* [実施事項]:
1. 読解文のうち、「このような問題に対し、下記特」から「製造コストが増加してしまう。」まで(両端を含む)を一字一句変えずに再掲せよ。
2. 読解文に基づき、次の問いに答えよ。
(a) ガス軟窒化処理で鋼材を加熱する温度は、おおよそ何℃程とされているか。
(b) 特許文献1では、表面から0.05mm位置のHV硬さをどの範囲としているか。
(c) クランクシャフトに求められる高い疲労強度の例として、どの値が挙げられているか。

この発明は、窒化処理後の曲げ矯正性が要求されるクランクシャフト等の部品に好適に用いられる窒化用非調質鋼およびこれを用いたクランクシャフトに関する。
自動車用クランクシャフトは、一般的には鋳造もしくは鍛造にて製造され、強度や剛性が重視される場合は、炭素鋼もしくは低合金鋼に熱間鍛造を施したものが用いられる。そして、更に高強度化が必要とされる場合は、高周波焼入れやガス軟窒化処理等の表面硬化処理が施される。
ガス軟窒化処理は、NH3を含んだ雰囲気中でA1変態点以下の温度(500℃~650℃程)に加熱することにより、鋼材表面に窒素および炭素を浸入させ、窒素の固溶または微細な炭窒化物の析出により表層を硬化させる方法である。かかるガス軟窒化処理は、高周波焼入れや調質処理(焼入、焼戻し処理)に比べて、熱処理温度が低く熱処理歪みが小さいという特徴がある。しかしながら、ガス軟窒化処理においてもクランクシャフトのような部品では曲がりが生じ易く、その結果、真直性が確保出来なくなった場合には、曲り矯正加工を行うこととなる。
このため、クランクシャフトの製造に用いられる鋼材には強度とともに十分な曲げ矯正性が求められる。ここで曲げ矯正性とは、窒化処理や軟窒化処理を施すことで生じる変形(曲り)の矯正加工(元の形状に戻す加工)を、容易且つ厳密に行うことができることを意味する。矯正性が低い場合、変形矯正の際に、元の形状に戻らなかったり、部品表面に疲労強度の低下に繋がる亀裂が入ったりする。
しかしながら、一般的に強度(疲労強度)と曲げ矯正性はトレードオフの関係にあり、疲労強度を高めるために表層の硬度を高くすると、曲げ矯正性は逆に低下する傾向が認められ、例えば700MPa以上といった高い疲労強度が求められるクランクシャフトでは、特に曲げ矯正性が悪化してしまう問題があった。
このような問題に対し、下記特許文献1では「非調質型窒化クランクシャフト」についての発明が示され、そこにおいて表面から0.05mm位置のHV硬さを380~600とし、かつ、ピンフィレット部、ジャーナルフィレット部およびピン部の化合物層深さを5μm以下とすることで、高い曲げ疲労強度とともに十分な曲げ矯正性を得るようになした点が開示されている。しかしながらこの特許文献1に記載のものは、窒化処理後に所定部位での化合物層深さを5μm以下とするための追加工や軟窒化処理条件の変更が必要となり製造コストが増加してしまう。

* [提供資料]:
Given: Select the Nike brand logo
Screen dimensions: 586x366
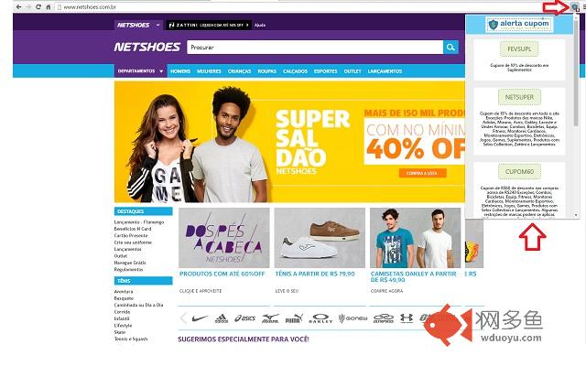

* [解答]:
1.
このような問題に対し、下記特許文献1では「非調質型窒化クランクシャフト」についての発明が示され、そこにおいて表面から0.05mm位置のHV硬さを380~600とし、かつ、ピンフィレット部、ジャーナルフィレット部およびピン部の化合物層深さを5μm以下とすることで、高い曲げ疲労強度とともに十分な曲げ矯正性を得るようになした点が開示されている。しかしながらこの特許文献1に記載のものは、窒化処理後に所定部位での化合物層深さを5μm以下とするための追加工や軟窒化処理条件の変更が必要となり製造コストが増加してしまう。

2.
(a) 500℃~650℃程
(b) 380~600
(c) 700MPa以上